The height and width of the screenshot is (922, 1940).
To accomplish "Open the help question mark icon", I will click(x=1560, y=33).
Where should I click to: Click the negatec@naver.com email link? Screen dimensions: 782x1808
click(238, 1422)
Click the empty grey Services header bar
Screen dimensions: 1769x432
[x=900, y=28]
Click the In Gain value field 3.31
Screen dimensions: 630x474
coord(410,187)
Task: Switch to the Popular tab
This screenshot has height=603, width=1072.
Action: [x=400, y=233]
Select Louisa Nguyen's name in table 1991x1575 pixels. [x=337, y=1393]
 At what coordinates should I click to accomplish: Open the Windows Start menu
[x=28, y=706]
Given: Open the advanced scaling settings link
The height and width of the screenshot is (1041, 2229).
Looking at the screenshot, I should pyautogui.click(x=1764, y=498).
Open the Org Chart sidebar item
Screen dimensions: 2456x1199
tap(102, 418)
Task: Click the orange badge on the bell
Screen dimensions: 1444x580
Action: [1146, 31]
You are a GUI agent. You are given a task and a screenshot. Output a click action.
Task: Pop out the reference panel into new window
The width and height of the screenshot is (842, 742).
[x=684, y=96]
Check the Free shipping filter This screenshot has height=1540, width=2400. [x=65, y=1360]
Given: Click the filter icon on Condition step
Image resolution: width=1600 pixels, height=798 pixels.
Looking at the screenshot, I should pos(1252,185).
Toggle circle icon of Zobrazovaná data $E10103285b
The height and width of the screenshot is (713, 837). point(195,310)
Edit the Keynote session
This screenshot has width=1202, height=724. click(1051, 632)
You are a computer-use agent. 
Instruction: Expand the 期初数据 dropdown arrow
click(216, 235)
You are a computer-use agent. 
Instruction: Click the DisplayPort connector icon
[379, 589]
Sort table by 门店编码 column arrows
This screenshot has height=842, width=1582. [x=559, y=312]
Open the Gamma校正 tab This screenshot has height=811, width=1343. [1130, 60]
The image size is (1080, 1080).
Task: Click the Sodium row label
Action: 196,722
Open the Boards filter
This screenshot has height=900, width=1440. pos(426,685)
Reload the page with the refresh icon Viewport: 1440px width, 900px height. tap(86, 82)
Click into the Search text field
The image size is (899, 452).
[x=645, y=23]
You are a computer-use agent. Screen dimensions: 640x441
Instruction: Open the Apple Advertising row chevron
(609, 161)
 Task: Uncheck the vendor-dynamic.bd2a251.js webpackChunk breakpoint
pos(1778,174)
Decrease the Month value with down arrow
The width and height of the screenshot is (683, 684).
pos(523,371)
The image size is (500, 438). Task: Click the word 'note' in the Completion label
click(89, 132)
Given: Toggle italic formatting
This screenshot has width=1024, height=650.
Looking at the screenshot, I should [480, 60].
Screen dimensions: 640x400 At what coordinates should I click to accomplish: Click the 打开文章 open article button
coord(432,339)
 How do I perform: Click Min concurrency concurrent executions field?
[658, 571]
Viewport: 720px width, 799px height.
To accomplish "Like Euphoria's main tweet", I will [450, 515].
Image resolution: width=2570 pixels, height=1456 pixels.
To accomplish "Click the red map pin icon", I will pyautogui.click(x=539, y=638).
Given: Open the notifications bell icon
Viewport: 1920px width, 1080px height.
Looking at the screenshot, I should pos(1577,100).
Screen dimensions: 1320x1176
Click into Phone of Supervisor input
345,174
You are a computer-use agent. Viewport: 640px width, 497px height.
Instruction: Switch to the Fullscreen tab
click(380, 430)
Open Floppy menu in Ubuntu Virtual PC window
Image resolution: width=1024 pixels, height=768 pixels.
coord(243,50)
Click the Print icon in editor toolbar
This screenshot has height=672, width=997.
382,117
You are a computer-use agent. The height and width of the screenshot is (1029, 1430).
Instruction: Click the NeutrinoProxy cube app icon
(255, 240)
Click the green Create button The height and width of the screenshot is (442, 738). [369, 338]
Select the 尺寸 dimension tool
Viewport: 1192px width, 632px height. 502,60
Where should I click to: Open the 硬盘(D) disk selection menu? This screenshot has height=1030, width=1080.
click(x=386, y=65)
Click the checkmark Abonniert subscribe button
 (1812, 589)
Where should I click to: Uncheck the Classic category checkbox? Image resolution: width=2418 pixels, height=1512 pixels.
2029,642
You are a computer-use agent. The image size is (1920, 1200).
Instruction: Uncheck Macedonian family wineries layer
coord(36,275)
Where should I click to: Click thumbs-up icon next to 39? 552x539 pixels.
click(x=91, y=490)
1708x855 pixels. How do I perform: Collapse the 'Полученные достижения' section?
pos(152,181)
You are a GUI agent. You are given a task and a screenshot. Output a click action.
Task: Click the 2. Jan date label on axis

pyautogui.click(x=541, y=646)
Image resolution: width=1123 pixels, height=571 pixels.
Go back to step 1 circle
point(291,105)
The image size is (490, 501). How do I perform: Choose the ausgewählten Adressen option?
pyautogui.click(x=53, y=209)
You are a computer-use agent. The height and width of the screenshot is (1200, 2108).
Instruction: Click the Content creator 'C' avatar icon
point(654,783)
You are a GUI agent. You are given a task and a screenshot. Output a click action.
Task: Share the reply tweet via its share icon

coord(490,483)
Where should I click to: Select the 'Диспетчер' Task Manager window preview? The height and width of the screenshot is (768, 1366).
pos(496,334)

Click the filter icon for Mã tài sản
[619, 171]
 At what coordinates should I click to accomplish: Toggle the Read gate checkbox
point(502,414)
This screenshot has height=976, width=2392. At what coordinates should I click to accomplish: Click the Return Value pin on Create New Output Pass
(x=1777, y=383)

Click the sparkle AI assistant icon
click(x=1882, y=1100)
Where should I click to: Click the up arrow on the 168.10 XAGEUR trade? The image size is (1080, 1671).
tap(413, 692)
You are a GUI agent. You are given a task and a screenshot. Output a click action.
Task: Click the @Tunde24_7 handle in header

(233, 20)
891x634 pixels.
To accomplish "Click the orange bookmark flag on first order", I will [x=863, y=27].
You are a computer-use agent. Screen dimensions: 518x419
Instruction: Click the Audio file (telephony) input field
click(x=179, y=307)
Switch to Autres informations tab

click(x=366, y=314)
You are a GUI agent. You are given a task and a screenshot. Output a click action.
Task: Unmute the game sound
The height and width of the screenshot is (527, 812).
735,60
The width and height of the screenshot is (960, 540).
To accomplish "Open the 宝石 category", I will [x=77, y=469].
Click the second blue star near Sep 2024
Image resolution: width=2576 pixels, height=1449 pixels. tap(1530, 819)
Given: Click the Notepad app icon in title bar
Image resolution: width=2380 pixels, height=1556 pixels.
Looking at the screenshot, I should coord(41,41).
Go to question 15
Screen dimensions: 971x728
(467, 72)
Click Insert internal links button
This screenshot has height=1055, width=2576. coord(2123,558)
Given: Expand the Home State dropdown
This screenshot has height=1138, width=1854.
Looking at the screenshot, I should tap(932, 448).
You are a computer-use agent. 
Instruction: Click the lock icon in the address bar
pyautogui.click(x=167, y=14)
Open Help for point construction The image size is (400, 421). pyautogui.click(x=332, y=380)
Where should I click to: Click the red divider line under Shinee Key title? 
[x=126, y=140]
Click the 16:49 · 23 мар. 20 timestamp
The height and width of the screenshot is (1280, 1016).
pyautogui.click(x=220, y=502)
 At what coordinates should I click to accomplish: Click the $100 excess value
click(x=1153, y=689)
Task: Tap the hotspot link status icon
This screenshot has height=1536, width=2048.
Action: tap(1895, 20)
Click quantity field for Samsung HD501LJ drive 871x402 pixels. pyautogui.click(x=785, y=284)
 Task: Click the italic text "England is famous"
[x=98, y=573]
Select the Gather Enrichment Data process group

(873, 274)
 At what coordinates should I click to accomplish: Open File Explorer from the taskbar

■ WHAT IS ASKED
Give as a numbered list the lines from the start of the items through the line containing "will click(x=1560, y=33).", including both ends and omitting any blank lines.

■ RESULT FOR THIS EXERCISE
1. The height and width of the screenshot is (922, 1940).
2. To accomplish "Open the help question mark icon", I will click(x=1560, y=33).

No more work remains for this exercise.